We cannot give a guarantee to suppliers either, because, naturally, if we are going to reorganise, some suppliers will be inconvenienced. They will have to go further with their milk. We are, therefore, not as kind to the suppliers as we are to the owners. We are compensating the owners but we cannot compensate the supplier who has to go further with his milk. He has to put up with it. Apart from the question of the employees, the only Deputy who thought that the Bill did not go far enough was Deputy Ted O'Sullivan. He thought that we should take power to compel the co-operatives to develop their territories by erecting auxiliaries in neglected districts. That, again, would be a terribly difficult thing to put into the Bill. At any rate, it can be more appropriately dealt with on the Co-operative Bill which will have to come along later. To complete all this scheme, we shall have to regularise the Dairy Disposals Board and to bring in a Bill to regularise the co-operative creameries. The matter raised by the Deputy can be dealt with more satisfactorily on that Bill. Possibly something can be done to give the co-operatives some inducement at any rate to develop those areas. Deputy Keyes referred to certain creameries, and said they had an advantage over all others in supplying milk to the city. I do not know why he should say "under the Government scheme", because the point there is that the creameries that are registered under the Milk and Dairies Act can supply milk to Dublin, while unregistered creameries cannot. I am quite sure that when that Act was going through the Dáil no member on the Labour Benches would have advocated that there should have been any exception given in that way to other creameries; in other words, that any creameries that were going to supply milk to a city or town should be made to turn out clean milk for human consumption.
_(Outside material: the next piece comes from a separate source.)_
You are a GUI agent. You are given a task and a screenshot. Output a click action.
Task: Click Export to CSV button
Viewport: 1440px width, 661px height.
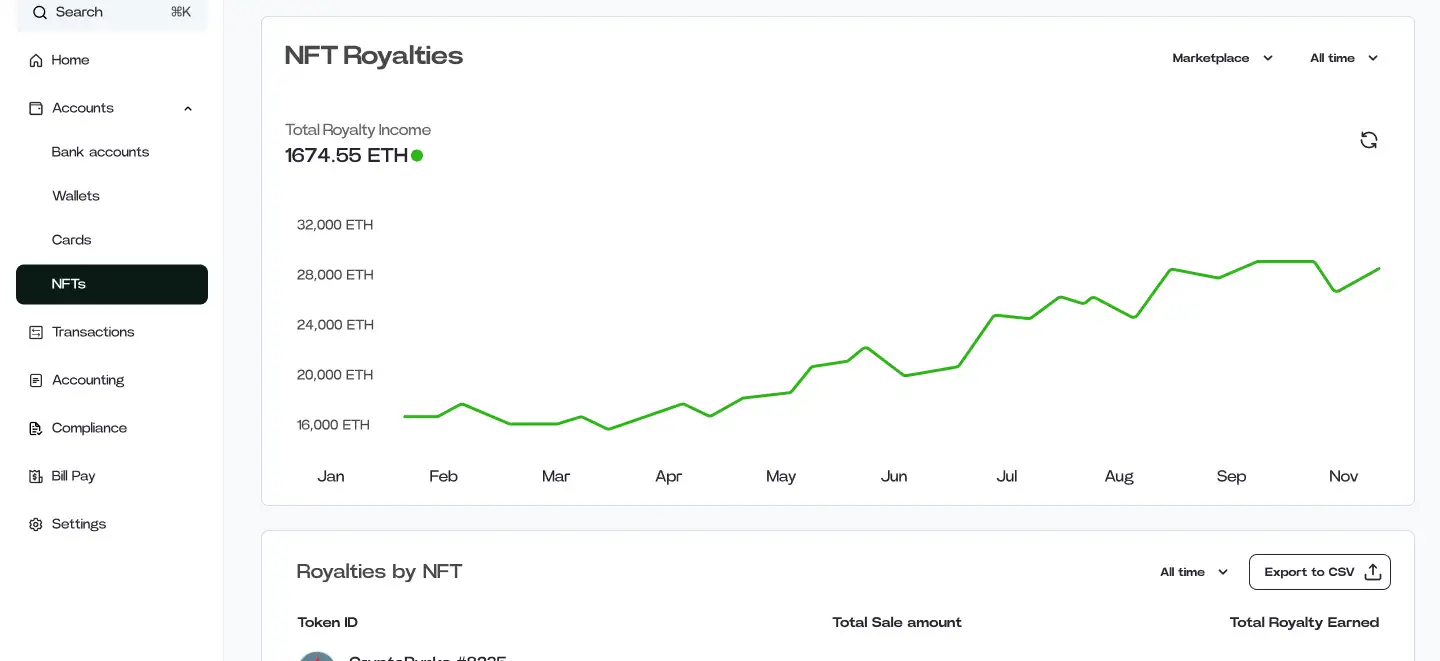click(1308, 572)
I was referring to the Government penalisation of certain creameries because they had not done the blackleg on the Dublin farmers who were on strike.
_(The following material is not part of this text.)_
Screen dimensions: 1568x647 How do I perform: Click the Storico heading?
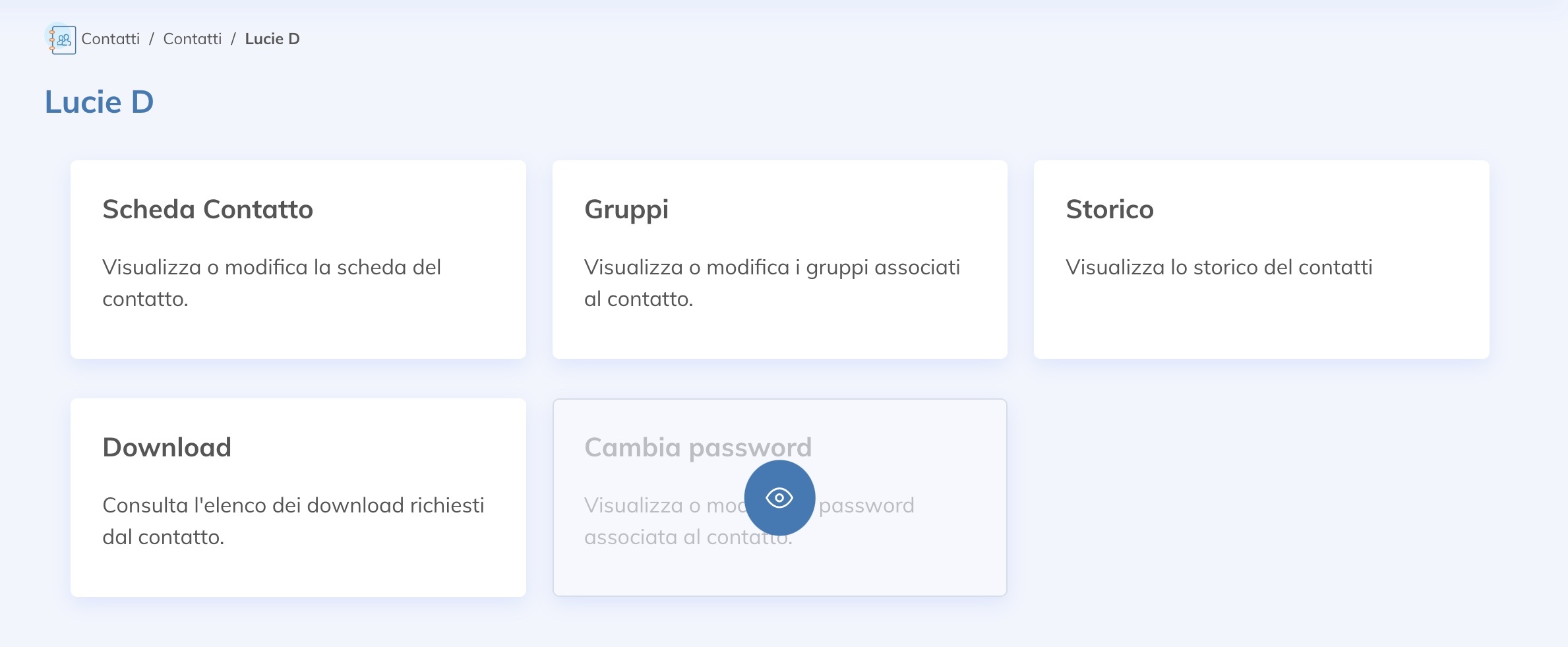(1110, 210)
That has been all wiped out. The Deputy knows that an opportunity has been given since to other creameries to come along and register under the Milk and Dairies Act. These are the only points I think that arose.

Question put.
The Dáil divided: Tá, 56; Níl, 14.

Tá.

  • Aiken, Frank.
  • Beegan, Patrick.
  • Bennett, George C.
  • Boland, Gerald.
  • Brady, Seán.
  • Breen, Daniel.
  • Brennan, Martin.
  • Breslin, Cormac.
  • Briscoe, Robert.
  • Brodrick, Seán.
  • Buckley, Seán.
  • Cooney, Eamonn.
  • Crowley, Fred Hugh.
  • Crowley, Tadhg.
  • Derrig, Thomas.
  • De Valera, Eamon.
  • Doyle, Peadar S.
  • Flynn, John.
  • Fogarty, Patrick J.
  • Friel, John.
  • Fuller, Stephen.
  • Gorry, Patrick J.
  • Harris, Thomas.
  • Hogan, Daniel.
  • Hughes, James.
  • Humphreys, Francis.
  • Keane, John J.
  • Kelly, James P.
  • Kennedy, Michael J.
  • Killiea, Mark.
  • Kissane, Eamon.
  • Lemass, Seán F.
  • Loughman, Francis.
  • McCann, John.
  • McDevitt, Henry A.
  • MacEntee, Seán.
  • MacEoin, Seán.
  • Maguire, Ben.
  • Meaney, Cornelius.
  • Morrissey, Michael.
  • Moylan, Seán.
  • O Briain, Donnchadh.
  • O Ceallaigh, Seán T.
  • O'Donoyan, Tinnothy J.
  • O'Grady, Seán.
  • O'Loghlen, Peter J.
  • O'Reilly, Matthew.
  • O'Sullivan, Ted.
  • Ryan, James.
  • Sheridan, Michael.
  • Smith, Patrick.
  • Traynor, Oscar.
  • Victory, James.
  • Walsh, Laurence J.
  • Walsh, Richard.
  • Ward, Conn.

Níl.

  • Benson, Ernest E.
  • Browne, Patrick.
  • Corish, Richard.
  • Davin, William.
  • Dockrell, Henry M.
  • Hannigan, Joseph.
  • Hickey, James.
  • Keating, John.
  • Keyes, Michael.
  • Mulcahy, Richard.
  • Murphy, Timothy J.
  • Norton, William.
  • Pattison, James P.
  • Redmond, Bridget M.
Tellers: Tá: Deputies Smith and Brady; Níl: Deputies Keyes and Corish.
Question declared carried.
Committee Stage fixed for Wednesday, April 7.